■ **Passage**
--------

Berkeley Lab received these competitive awards from ARPA-E’s Rhizosphere Observations Optimizing Terrestrial Sequestration (ROOTS) program, which seeks to develop crops that take carbon out of the atmosphere and store it in soil—enabling a 50 percent increase in carbon deposition depth and accumulation while also reducing nitrous oxide emissions by 50 percent and increasing water productivity by 25 percent.
Soil carbon deficits are a global phenomenon resulting from many decades of industrial agriculture. Soils have the capacity to store significant quantities of carbon, reducing atmospheric carbon dioxide concentrations while also enhancing soil fertility and water retention.
An EEG for plants
Development of the Tomographic Electrical Rhizosphere Imaging (TERI) technology, which was awarded $2.3 million by ARPA-E, is led by Berkeley Lab geophysicist Yuxin Wu, also in the Climate & Ecosystem Sciences Division. “You can think of it like brain imaging, or EEG, where electrodes attached to your head can record brain wave patterns,” Wu said. “The new technology will be like an EEG for plants.”

--------

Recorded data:
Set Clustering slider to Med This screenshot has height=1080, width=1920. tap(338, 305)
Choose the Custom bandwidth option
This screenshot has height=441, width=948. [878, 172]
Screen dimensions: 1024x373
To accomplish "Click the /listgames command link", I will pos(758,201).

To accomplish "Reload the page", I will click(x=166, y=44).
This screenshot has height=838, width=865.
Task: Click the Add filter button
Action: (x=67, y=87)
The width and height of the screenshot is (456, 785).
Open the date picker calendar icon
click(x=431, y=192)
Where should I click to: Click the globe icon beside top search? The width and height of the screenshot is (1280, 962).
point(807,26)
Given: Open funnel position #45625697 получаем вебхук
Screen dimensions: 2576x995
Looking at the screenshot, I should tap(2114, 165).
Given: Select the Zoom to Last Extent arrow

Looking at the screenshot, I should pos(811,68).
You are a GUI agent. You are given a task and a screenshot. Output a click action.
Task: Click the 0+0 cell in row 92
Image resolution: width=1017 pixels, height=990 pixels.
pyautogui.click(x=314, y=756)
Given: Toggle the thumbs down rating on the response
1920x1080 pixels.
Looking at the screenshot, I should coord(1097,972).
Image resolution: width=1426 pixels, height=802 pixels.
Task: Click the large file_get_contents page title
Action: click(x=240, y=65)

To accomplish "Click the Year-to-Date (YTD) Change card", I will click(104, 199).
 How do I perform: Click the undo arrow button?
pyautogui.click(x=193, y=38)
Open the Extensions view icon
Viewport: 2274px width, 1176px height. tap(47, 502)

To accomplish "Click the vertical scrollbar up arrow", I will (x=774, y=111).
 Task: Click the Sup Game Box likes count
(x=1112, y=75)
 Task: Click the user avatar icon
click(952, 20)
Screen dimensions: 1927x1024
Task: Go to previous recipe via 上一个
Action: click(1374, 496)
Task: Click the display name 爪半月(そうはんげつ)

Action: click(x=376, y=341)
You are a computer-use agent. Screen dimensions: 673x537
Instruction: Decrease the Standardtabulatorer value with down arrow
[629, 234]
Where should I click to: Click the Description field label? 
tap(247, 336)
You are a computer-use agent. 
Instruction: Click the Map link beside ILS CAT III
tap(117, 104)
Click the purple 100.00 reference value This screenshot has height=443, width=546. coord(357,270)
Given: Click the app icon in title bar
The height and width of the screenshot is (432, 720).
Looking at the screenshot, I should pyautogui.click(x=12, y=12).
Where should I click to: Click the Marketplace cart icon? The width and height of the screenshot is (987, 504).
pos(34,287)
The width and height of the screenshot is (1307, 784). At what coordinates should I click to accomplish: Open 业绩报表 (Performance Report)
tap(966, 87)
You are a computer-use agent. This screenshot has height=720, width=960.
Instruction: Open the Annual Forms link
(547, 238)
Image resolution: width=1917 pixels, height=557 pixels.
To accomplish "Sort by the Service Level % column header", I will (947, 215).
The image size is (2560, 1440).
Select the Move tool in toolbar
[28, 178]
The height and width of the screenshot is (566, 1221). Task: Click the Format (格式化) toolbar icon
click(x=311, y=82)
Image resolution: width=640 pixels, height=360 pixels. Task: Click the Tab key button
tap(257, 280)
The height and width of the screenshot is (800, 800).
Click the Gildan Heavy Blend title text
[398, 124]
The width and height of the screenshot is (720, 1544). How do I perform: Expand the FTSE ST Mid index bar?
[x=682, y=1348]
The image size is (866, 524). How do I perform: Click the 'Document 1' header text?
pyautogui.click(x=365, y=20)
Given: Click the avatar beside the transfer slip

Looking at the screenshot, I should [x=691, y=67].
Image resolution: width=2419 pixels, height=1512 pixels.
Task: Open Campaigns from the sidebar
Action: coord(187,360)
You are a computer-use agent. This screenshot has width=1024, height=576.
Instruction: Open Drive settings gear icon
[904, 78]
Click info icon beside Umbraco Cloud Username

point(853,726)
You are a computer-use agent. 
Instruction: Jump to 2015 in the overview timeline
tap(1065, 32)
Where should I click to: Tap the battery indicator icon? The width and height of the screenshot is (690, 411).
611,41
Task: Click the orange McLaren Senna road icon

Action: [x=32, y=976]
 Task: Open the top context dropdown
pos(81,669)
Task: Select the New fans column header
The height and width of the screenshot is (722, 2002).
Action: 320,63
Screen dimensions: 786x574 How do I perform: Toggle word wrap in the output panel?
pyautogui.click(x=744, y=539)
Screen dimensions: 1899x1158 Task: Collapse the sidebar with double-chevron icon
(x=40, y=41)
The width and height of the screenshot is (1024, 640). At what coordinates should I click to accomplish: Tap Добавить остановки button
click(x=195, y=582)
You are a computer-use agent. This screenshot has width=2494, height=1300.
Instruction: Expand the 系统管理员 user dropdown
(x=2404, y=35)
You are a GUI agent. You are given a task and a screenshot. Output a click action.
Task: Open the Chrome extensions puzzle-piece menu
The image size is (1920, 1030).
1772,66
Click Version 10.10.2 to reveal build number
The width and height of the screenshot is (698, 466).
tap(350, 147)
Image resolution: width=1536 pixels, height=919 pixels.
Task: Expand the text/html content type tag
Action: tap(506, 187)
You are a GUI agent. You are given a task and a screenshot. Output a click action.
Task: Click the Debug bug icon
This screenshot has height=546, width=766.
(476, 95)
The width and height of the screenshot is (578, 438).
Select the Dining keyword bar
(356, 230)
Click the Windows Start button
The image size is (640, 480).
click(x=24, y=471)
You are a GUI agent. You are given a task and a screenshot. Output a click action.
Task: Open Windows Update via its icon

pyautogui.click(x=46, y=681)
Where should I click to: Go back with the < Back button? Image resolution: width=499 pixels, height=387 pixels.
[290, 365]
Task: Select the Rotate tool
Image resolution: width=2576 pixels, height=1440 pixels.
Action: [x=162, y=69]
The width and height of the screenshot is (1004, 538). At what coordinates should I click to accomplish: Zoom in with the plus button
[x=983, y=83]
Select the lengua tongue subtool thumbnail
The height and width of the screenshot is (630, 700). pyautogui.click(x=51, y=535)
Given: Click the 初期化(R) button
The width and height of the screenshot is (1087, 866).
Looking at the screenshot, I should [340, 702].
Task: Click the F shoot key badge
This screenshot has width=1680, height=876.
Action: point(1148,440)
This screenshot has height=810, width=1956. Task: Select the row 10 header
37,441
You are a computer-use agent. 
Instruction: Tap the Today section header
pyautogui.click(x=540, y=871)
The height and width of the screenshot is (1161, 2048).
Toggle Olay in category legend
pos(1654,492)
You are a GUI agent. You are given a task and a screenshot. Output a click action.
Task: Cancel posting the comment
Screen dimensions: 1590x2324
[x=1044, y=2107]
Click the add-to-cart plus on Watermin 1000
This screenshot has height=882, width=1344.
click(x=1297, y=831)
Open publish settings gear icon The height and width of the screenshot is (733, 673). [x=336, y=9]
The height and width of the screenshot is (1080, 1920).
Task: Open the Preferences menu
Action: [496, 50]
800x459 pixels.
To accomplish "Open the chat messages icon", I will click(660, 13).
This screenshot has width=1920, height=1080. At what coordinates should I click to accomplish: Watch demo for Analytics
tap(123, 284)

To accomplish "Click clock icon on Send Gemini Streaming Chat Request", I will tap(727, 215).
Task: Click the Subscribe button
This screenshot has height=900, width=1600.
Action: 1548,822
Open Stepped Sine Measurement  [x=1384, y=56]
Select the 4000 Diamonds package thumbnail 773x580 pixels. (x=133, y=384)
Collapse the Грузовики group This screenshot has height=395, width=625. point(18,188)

--------

■ **Problem requirements**
Retype the part of the ROOTS award passage above, starting with "Berkeley Lab received" and going on through "by 25 percent.".

■ **Exercise output**
Berkeley Lab received these competitive awards from ARPA-E’s Rhizosphere Observations Optimizing Terrestrial Sequestration (ROOTS) program, which seeks to develop crops that take carbon out of the atmosphere and store it in soil—enabling a 50 percent increase in carbon deposition depth and accumulation while also reducing nitrous oxide emissions by 50 percent and increasing water productivity by 25 percent.